Shane Huntley, head of the Google Threat Analysis Group, whose team discovered the attacks, said the two zero-days were provided by the exploit broker to a nation-state, which used them for a small number of attacks against targets in Eastern Europe and the Middle East.

Huntley said his team, which tracks nation-state operations and advanced threat actors using Google's considerable data insights, plans to reveal more details about the vulnerabilities in 30 days in order to give users more time to apply patches before broader technical information is available.

Google's discovery is, however, not the only one.

Yesterday's Microsoft Patch Tuesday also included fixes for two other Windows zero-days that were exploited via a Chrome-based delivery mechanism.
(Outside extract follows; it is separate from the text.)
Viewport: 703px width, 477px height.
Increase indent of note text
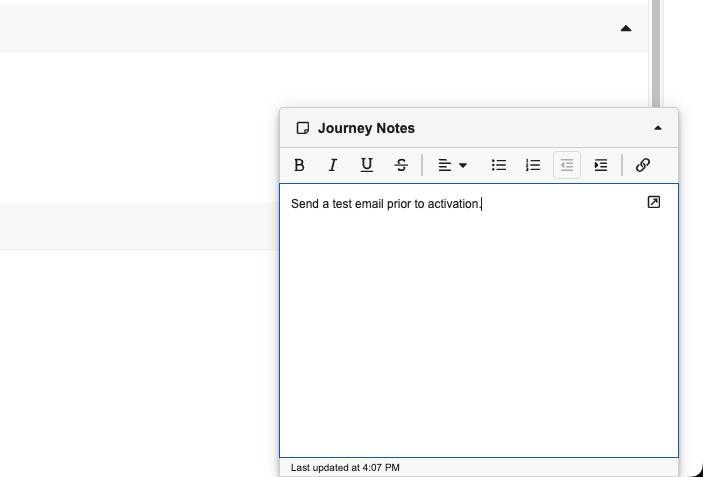pos(601,166)
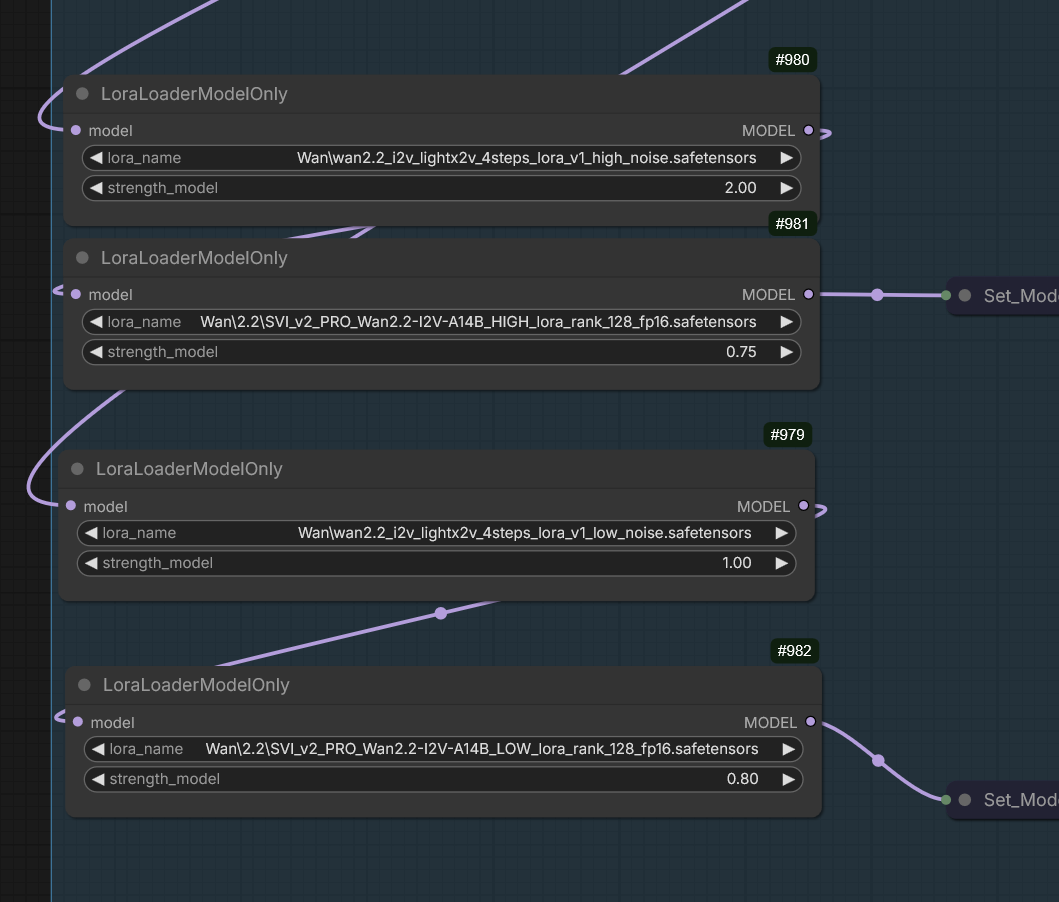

Researchers from Russian security firm Kaspersky said in a report yesterday that they only managed to analyze the Windows part of the attack but not the Chrome exploit code, which currently remains unknown and unpatched.

But while this Chrome attack vector remains unknown, users can update to Google Chrome v91.0.4472.101 today to protect themselves against CVE-2021-30551, the zero-day developed by the yet-to-be-identified "commercial exploit company."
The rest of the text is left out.